When the above findings were explained to the Director of Pharmacy on 6/22 at approximately 8:00 a.m., s/he stated that the remainder of the pill should have been destroyed.

The pharmacy policy titled, "Administration of Medications- General" and numbered 13-01, stated the following, in pertinent part, "MEDICATION ADMINISTRATION PROCEDURE... Keep unit-dose packages intact until just prior to administration... Destroy unusable refused medication..." The Director of Nursing stated on 6/21/11 at approximately 5:05 p.m., that the policy titled "MEDICATION ADMINISTRATION" was for the entire hospital, although the department on the policy stated perioperative services. The policy stated, in pertinent part: "...If a medication has been opened and is refused by the patient, it is to be destroyed. This also applies to medications held because of nurse discretion..."

Facility tour of the Obstetrics Unit (OB) was conducted at approximately 3:15 p.m. with the Director. The blanket warmer contained one 500 ml bag of intravenous Lactated Ringers and one 1500 ml bottle of sterile water. Neither were labeled with the date in which they should be removed and the plastic outside covering bag of Lactated Ringers bag was tight and appeared as though it was going to break open. The Director stated, "They aren't supposed to have anything in there (except blankets)." Inspection of one of the hall cabinets that open into the patient room revealed an open unlabeled 1000 ml bottle of Sodium Chloride. The Director stated that is used for placentas but that "it should be thrown away."

The policy titled, "BLANKET WARMING UNITS" stated the following, in pertinent part: "The blanket warmer must be used to warm blankets, sheets, towels, and other linen, as indicated. Fluids must not be placed in the blanket warmer..."

3. Placenta Specimen Storage and Security
Upon further tour of the OB unit, it was discovered that patients' placentas were stored in an unlocked dirty storage room within an unsecured refrigerator. The Director explained that each placenta was kept for a week. Observations revealed a pink bucket/bath basin labeled with each day of the week and several placentas in each basin except the Sunday and Monday labeled ones. The placentas were stored in two plastic biohazard bags with the mother's patient label affixed to the outside. When asked about the procedure with the placentas, the Director stated that the "techs" check everyday and dispose of them after a week. S/he stated that their insurance company "recommended we keep them." S/he stated after a week's time, the placentas are disposed of in a biohazard container. In further interview with the Director on 6/21/11 at approximately 4:20 p.m., s/he stated, "Insurance says it is a routine thing to keep them for a week and then toss them." S/he clarified that the insurance carrier was the hospital's insurance. S/he confirmed that neither the room or the refrigerator locked and that no log of the contents/storage was maintained. When asked about the use of the placentas during that week, s/he stated they are kept in case they need to be examined later due to a physician's concern, but that it "has never happened." Instead, s/he stated that they are "always examined immediately after surgery" and that if the mother chooses to take the placenta home, she "usually takes it when [she] discharges." S/he stated that the process of storing the placentas within the OB unit instead of the lab began about five years ago due to the preference of the laboratory.
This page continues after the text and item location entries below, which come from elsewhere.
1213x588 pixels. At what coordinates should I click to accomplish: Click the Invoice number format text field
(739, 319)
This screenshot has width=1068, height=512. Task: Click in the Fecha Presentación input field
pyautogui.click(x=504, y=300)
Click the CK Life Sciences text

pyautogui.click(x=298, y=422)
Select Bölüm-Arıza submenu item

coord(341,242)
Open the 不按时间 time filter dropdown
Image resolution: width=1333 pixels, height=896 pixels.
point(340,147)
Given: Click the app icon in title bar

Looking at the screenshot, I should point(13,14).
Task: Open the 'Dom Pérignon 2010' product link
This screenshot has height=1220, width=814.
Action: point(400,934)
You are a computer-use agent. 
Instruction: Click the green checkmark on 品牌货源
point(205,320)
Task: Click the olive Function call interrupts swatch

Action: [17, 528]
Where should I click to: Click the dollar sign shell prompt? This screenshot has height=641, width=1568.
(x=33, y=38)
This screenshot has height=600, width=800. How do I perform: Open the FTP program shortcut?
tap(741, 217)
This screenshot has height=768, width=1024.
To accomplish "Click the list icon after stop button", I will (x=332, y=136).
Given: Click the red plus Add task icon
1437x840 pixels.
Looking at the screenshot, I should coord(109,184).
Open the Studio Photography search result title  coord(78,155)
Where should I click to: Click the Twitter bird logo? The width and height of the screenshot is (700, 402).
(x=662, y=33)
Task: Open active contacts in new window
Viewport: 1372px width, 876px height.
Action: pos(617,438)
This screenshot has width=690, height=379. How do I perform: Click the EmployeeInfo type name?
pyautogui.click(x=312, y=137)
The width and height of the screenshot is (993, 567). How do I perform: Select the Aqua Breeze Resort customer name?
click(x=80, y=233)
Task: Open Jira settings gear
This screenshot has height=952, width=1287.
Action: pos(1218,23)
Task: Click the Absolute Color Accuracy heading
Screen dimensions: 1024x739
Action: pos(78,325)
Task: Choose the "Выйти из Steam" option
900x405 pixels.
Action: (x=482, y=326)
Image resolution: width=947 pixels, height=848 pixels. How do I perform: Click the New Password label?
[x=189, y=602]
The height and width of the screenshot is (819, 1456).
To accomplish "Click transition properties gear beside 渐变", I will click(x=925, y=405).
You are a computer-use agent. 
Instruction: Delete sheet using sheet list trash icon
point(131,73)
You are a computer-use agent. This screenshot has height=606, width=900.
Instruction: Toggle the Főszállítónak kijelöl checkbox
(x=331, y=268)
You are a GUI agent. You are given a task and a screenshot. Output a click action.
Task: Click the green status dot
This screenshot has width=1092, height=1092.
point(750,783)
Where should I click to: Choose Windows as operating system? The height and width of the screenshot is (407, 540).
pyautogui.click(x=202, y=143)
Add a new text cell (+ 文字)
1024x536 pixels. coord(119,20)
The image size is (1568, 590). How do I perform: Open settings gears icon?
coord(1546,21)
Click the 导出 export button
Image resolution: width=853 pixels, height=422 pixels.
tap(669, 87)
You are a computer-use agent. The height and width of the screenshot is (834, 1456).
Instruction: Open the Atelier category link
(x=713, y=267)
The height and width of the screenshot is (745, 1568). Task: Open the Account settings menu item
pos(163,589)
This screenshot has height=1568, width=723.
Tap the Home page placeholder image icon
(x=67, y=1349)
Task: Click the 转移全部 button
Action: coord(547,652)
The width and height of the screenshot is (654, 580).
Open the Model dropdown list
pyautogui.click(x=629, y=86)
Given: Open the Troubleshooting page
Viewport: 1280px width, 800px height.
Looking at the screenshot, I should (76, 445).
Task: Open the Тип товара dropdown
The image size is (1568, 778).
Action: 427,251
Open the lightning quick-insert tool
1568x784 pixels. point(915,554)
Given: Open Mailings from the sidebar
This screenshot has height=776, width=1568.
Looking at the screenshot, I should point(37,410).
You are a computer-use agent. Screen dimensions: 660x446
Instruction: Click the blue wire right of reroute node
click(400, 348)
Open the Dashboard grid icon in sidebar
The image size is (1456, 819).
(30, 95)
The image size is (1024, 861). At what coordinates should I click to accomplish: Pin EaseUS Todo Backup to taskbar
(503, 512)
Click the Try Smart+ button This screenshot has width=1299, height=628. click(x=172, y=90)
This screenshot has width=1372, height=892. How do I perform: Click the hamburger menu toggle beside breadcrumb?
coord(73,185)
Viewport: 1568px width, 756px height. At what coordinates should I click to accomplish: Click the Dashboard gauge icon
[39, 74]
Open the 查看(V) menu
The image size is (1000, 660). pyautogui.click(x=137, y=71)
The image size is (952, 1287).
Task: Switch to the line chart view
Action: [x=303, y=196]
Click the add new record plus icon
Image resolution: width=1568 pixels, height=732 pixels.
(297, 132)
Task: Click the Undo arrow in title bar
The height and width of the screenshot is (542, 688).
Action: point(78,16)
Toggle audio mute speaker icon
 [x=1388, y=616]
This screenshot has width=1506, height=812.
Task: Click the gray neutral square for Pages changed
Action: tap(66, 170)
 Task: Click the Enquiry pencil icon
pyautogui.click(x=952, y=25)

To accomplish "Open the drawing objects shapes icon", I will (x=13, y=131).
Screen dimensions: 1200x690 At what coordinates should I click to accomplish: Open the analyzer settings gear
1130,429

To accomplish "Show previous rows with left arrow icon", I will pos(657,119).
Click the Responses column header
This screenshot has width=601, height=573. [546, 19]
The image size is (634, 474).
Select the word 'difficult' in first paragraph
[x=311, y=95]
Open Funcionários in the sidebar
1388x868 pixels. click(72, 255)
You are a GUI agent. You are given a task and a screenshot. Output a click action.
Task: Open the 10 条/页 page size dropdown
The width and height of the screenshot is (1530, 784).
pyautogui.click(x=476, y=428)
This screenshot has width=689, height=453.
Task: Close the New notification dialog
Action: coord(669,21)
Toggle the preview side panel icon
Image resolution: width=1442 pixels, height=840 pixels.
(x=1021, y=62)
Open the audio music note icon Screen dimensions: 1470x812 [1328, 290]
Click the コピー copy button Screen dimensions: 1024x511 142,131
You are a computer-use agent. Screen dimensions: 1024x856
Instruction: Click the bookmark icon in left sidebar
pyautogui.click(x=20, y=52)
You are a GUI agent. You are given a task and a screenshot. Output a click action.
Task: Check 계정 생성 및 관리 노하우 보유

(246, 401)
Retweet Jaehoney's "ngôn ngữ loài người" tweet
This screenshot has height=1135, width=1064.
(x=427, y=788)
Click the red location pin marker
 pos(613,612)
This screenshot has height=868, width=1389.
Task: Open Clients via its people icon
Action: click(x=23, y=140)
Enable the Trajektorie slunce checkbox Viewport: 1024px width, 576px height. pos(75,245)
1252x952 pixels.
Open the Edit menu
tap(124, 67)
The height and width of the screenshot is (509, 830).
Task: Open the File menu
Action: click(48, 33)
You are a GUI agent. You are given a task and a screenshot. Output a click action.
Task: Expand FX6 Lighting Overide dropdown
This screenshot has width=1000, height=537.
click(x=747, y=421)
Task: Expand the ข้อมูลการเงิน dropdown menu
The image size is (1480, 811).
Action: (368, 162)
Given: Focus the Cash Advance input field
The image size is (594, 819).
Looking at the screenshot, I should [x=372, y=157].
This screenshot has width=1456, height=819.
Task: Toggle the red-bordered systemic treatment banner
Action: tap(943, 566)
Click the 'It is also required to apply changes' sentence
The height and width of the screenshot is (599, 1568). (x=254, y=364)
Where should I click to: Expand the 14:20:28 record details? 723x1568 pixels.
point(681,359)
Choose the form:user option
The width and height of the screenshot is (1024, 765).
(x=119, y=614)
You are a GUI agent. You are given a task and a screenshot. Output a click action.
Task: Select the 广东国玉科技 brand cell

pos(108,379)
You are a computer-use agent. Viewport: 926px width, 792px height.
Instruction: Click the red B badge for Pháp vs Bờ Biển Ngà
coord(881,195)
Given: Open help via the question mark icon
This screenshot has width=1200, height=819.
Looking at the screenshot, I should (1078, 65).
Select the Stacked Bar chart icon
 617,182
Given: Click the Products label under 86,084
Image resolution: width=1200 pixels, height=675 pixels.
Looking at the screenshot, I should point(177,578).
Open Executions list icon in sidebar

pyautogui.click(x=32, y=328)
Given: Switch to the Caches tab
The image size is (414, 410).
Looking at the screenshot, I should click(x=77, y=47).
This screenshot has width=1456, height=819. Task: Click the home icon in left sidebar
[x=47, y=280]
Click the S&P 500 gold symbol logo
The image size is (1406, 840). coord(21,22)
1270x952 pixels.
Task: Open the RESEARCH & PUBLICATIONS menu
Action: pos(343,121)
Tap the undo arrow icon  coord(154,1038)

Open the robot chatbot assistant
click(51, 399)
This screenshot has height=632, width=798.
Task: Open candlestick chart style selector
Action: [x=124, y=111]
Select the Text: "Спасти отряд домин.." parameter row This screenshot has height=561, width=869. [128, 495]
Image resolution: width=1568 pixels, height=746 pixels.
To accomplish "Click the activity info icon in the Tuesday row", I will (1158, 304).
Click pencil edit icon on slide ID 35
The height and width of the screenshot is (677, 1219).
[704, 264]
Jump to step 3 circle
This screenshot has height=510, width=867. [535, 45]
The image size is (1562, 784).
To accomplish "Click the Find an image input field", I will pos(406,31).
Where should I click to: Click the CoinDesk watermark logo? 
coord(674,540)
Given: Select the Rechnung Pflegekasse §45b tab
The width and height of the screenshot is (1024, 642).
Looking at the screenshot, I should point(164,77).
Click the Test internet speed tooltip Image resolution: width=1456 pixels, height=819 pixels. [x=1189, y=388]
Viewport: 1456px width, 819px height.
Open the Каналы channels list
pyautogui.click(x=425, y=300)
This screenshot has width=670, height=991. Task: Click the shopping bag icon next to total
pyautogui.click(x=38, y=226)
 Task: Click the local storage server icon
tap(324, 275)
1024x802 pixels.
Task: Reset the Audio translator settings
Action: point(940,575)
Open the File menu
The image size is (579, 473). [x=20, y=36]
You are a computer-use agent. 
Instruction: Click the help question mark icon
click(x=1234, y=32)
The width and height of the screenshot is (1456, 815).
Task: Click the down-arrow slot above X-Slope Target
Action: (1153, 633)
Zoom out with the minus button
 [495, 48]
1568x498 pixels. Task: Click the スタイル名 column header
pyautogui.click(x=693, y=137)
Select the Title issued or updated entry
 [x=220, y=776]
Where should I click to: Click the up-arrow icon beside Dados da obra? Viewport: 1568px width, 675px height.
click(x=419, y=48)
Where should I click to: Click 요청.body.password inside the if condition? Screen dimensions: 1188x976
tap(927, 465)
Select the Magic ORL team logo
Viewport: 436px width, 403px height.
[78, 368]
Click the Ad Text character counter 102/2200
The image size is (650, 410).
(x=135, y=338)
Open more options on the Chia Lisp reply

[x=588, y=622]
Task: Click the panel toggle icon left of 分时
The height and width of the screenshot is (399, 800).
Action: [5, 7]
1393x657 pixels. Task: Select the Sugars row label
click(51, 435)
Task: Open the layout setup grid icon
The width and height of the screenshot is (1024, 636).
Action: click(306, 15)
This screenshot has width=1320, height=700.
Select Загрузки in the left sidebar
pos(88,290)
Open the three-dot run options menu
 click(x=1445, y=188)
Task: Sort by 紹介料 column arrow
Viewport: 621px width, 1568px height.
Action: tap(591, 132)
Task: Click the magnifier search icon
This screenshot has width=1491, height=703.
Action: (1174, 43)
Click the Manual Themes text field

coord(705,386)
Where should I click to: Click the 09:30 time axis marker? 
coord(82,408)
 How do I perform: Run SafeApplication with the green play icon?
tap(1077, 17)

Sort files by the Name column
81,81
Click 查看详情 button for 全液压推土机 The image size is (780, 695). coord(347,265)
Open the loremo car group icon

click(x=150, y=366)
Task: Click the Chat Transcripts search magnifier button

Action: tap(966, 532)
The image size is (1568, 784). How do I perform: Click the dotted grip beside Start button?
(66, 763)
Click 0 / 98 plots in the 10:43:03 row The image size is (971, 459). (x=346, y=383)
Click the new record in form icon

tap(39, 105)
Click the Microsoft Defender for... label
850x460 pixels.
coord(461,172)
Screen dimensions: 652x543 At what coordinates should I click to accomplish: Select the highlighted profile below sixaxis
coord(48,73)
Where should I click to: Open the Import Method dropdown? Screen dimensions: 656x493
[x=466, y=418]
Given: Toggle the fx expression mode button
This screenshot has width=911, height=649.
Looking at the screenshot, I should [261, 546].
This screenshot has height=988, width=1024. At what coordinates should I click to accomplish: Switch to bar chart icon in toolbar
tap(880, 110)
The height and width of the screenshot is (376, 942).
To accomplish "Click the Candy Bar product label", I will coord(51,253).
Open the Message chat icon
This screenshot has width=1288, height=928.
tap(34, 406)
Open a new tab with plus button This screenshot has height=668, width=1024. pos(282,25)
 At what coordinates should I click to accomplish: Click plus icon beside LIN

An interview with the hospital's Lab Director was conducted on 6/21/11 at approximately 1:45 p.m. When asked about the storage of patients' placentas within the OB unit, s/he commented on the previous storage of the placentas within the lab and stated "there were so many placentas that storage was an issue." S/he stated, "What was happening was that they [OB staff] would bring them [the placentas] to the lab and sit in the fridge and you would say 'Doctor, you need to say what you are going to do with this." In regards to samples obtained from the placentas currently stored in the OB unit, s/he stated, "We only accept if it is labeled correctly and has a tissue form..." S/he explained that pathology then takes the sample and "moves it forward" for processing per the physician's order. When asked if the lab department had identified a concern with the current placenta storage practice, s/he stated that the storage was up to the OB unit.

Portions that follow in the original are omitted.